Your objective: Which lines of the records below, from the one with "Task: Click the plus" through the one with "Looking at the screenshot, I should (831, 119).", can you set down again word for word, with nothing else?

==================================================

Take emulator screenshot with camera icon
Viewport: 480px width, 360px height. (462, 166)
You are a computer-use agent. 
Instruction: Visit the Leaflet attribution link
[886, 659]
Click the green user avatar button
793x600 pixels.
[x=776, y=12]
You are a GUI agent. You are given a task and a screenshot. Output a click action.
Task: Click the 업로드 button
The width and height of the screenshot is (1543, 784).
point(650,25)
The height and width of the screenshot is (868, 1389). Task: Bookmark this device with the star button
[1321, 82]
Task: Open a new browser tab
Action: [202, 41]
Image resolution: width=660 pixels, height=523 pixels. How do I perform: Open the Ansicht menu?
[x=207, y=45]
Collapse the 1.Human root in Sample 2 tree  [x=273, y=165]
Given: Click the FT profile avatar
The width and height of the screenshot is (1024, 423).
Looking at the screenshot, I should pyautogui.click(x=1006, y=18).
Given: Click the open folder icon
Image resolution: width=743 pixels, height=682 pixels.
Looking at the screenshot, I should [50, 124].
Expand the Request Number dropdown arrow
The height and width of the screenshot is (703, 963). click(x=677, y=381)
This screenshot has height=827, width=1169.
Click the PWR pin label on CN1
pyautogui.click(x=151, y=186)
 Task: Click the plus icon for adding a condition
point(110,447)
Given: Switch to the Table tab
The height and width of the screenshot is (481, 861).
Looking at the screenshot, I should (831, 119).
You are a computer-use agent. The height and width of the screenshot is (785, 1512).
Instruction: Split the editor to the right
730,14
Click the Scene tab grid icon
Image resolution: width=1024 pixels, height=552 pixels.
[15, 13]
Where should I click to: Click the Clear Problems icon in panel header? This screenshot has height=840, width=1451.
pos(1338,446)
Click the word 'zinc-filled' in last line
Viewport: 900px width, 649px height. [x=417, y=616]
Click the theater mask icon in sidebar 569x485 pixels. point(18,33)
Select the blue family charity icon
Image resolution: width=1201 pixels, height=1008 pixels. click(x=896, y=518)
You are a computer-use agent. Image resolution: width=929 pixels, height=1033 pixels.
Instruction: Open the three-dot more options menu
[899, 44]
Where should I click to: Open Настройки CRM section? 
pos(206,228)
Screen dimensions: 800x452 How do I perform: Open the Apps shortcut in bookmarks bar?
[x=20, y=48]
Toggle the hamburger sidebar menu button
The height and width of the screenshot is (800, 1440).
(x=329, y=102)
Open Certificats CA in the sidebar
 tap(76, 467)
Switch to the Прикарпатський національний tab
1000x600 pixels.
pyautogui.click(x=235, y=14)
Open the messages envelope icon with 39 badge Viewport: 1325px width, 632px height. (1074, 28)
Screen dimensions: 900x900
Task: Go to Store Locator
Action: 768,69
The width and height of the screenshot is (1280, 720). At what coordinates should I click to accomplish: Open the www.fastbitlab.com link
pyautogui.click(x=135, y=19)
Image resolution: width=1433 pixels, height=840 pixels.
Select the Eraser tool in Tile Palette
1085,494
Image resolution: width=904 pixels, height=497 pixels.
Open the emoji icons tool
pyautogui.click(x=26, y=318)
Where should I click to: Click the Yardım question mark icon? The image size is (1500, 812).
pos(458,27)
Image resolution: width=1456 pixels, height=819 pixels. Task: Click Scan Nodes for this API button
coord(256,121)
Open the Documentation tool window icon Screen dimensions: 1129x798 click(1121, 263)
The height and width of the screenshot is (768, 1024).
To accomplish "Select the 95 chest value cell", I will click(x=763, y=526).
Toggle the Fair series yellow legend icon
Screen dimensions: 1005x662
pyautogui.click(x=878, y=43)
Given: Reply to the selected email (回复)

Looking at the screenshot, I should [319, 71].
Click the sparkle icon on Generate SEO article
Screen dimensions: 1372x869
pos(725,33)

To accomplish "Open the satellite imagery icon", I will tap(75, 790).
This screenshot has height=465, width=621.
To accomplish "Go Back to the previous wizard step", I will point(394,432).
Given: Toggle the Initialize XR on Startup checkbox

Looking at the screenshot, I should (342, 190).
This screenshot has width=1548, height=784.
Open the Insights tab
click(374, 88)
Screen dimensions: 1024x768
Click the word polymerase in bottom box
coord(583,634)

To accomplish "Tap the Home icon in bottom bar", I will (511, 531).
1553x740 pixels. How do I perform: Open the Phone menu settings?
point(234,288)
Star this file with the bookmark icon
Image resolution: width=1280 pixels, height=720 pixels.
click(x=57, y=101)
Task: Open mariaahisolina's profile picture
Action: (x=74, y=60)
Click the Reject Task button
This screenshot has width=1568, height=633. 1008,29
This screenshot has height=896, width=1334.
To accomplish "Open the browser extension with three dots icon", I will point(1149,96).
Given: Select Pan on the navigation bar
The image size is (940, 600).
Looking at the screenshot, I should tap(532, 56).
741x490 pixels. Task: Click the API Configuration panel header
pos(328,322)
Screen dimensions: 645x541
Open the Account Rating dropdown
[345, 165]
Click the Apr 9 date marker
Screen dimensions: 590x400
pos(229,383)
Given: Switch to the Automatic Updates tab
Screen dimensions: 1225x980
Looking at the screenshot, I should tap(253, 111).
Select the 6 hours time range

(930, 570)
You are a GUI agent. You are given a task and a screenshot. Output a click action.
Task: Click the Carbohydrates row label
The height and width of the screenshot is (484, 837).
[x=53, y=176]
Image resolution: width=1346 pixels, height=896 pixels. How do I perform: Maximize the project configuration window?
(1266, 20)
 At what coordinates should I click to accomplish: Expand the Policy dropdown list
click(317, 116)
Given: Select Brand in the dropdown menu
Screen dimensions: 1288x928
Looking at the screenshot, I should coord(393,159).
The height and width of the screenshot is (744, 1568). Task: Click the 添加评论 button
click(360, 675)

==================================================

Exercise output:
 Task: Click the plus icon for adding a condition
point(110,447)
Given: Switch to the Table tab
The height and width of the screenshot is (481, 861).
Looking at the screenshot, I should (831, 119).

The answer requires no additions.